Gentoo Archives: gentoo-amd64

From:	Duncan <1i5t5.duncan@×××.net>
To:	gentoo-amd64@l.g.o
Subject:	[gentoo-amd64] Re: RAID1 boot - no bootable media found
Date:	Tue, 30 Mar 2010 19:03:18
Message-Id:	`pan.2010.03.30.18.08.47@cox.net`
In Reply to:	Re: [gentoo-amd64] Re: RAID1 boot - no bootable media found by Mark Knecht

1	Mark Knecht posted on Tue, 30 Mar 2010 06:56:14 -0700 as excerpted:
2
3	> 3) I LOVE your idea of managing 3 /boot partitions by hand instead of
4	> using RAID. Easy to do, completely testable ahead of time. If I ensure
5	> that every disk can boot then no matter what disk goes down the machine
6	> still works, at least a little. Not that much work and even if I don't
7	> do it for awhile it doesn't matter as I can do repairs without a CD.
8	> (well....)
9
10	That's one of those things you only tend to realize after running a RAID
11	for awhile... and possibly after having grub die, for some reason I don't
12	quite understand, on just a kernel update... and realizing that had I
13	setup multiple independent /boot and boot-backup partitions instead of a
14	single RAID-1 /boot, I'd have had the backups to boot to if I'd have
15	needed it.
16
17	So call it the voice of experience! =:^)
18
19	Meanwhile, glad you figured the problem out. A boot-flag-requiring-
20	BIOS... that'd explain the problem for both the RAID and no-RAID version!
21
22	100% waits for long periods... I've seen a number of reasons for this.

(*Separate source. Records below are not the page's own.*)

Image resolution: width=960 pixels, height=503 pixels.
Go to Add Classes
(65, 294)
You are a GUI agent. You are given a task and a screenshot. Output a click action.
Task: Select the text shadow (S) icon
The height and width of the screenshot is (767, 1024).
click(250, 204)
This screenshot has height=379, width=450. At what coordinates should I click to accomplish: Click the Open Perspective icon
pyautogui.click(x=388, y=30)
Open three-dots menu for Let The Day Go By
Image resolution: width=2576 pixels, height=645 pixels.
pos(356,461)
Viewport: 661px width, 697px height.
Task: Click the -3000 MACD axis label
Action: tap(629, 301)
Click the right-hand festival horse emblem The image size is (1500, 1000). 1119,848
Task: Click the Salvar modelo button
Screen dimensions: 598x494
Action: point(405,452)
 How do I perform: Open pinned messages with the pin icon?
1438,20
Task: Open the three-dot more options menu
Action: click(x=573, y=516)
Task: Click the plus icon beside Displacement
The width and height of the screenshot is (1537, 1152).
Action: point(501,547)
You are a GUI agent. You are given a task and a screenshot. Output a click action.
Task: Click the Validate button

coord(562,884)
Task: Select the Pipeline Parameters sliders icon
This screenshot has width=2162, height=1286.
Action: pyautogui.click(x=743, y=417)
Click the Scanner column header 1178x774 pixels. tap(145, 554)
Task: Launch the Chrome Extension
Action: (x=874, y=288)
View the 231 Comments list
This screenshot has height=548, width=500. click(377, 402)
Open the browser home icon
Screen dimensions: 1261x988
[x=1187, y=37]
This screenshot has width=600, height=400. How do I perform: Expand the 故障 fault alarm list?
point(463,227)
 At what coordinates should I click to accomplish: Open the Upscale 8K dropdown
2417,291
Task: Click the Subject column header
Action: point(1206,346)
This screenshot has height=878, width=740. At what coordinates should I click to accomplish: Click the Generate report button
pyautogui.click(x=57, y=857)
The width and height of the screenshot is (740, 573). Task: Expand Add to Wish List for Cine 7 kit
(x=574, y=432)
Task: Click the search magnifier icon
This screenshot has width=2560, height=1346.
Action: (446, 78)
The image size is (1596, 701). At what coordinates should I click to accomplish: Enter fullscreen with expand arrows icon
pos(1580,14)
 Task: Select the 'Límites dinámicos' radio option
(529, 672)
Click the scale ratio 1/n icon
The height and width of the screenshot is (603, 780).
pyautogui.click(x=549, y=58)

23	One key to remember is that I/O backups have a way of stopping many other
24	things at times. Among the reasons I've seen:
25
26	1a) Dying disk. I've had old disks that would sometimes take some time to
27	respond, especially if they had gone to sleep. If you hear several clicks
28	(aka "the click of death") as it resets the disk and tries again... it's
29	time to think about either replacing the old disk, or sending in the new
30	one for a replacement.
31
32	1b) Another form of that is hard to read data sectors. It'll typically
33	try to read a bad sector quite a number of times, often for several
34	minutes at a time, before either giving up or reading it correctly.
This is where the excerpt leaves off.